Bolsanaro is not only a bigot, homophobe, misogynist, and militarist, but is a true adherent to fascist ideology. Marginalized Brazilians realize they are in grave danger; as the founder of São Paulo’s annual gay pride parade put it, “It’s as if the gates of hell have been opened – as if hunting season had been declared.” This comment is not hyperbolic in a year of constant political violence targeting socialists, feminists, LGBT community members, and Afro-Brazilians. Many fear Bolsonaro’s brazen bigotry and public support for extrajudicial killings will launch a new era of brutality and genocidal violence, a prescient fear in a fledgling republic only 30 years from its last dictatorship. Indeed, the new President promises a “cleansing never seen before in Brazilian history” and torture and civil war on an unprecedented scale. Unlike Trump, whose lacks a cogent fascist ideology, Bolsonaro draws on a historic tradition that lost power but never truly disappeared.

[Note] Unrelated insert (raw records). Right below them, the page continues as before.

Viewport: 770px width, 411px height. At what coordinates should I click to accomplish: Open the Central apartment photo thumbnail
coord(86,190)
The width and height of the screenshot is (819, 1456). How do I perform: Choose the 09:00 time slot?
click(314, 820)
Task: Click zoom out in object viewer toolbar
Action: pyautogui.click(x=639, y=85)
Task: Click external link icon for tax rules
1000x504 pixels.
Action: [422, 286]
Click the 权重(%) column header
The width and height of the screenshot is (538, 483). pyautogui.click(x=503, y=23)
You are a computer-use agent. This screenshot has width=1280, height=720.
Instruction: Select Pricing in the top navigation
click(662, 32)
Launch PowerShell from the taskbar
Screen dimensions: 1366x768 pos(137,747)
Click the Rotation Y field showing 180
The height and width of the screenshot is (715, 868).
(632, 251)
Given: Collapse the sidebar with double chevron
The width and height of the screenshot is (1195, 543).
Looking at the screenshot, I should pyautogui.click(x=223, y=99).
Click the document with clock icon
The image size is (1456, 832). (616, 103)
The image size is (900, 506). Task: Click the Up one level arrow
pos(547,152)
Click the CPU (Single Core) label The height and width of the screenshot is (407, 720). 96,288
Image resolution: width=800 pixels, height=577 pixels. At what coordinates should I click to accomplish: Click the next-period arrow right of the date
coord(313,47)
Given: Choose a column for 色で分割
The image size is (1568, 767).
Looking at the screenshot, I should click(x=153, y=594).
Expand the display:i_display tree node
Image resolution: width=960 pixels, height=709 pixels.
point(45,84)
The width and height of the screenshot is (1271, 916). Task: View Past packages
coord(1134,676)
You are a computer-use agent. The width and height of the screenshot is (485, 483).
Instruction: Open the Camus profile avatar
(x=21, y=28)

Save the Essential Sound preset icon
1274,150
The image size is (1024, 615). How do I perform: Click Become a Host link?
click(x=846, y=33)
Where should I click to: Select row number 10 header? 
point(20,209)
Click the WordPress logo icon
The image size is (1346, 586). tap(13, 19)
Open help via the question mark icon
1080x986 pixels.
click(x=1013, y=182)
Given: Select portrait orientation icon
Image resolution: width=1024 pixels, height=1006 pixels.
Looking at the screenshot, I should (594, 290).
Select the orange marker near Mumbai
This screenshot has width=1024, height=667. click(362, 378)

*** “We Will Outlive Them”
As humanity faces the seemingly insurmountable threat of looming fascism, we must celebrate the survival of our peoples and those who gave their lives to struggle against it. We honor our ancestors when we stand in solidarity with racial, religious, sexual, and gender minorities around the world, but not when we sacrifice the safety of others for our own. Fascism is an ancient foe, one that Jews have attempted to escape through nationalism and militarism. The Israeli state’s disregard for victims of antisemitism is incredibly clear as members of Israeli Prime Minister Benjamin Netanyahu’s ultra nationalist Likud party blame the victims in Pittsburgh for their own deaths because they dared to welcome Muslim refugees. Instead, those who immediately stood in solidarity with the massacred congregants were the Muslim community of Pittsburgh.
Racism and apartheid will never keep us safe and the policies of the Israeli state have created unlikely alliances between real antisemites and Jews. The anti-Muslim bigotry of Netanyahu and his allies is so extreme that they actively “inspire” white supremacists like Richard Spencer with their anti-refugee and apartheid policies, such as the recent “Jewish Nation State Law” which officially legalized racial apartheid. Their reaction to antisemitism truly pales in comparison to the violence they inflict in our name on innocent Palestinians.
To build a future without fascism, we must honor the tradition of our socialist and internationalist ancestors, and fight where we stand, to defend all our communities from those who would prefer to see us burn. As the old Yiddish song that Polish Jews sang as they stared down their executioners goes, “We will outlive them.” We must fuel revolutionary anti-fascist movements with this spirit of collective memory to honor the sacrifice and resilience of all victims of fascist violence around the world.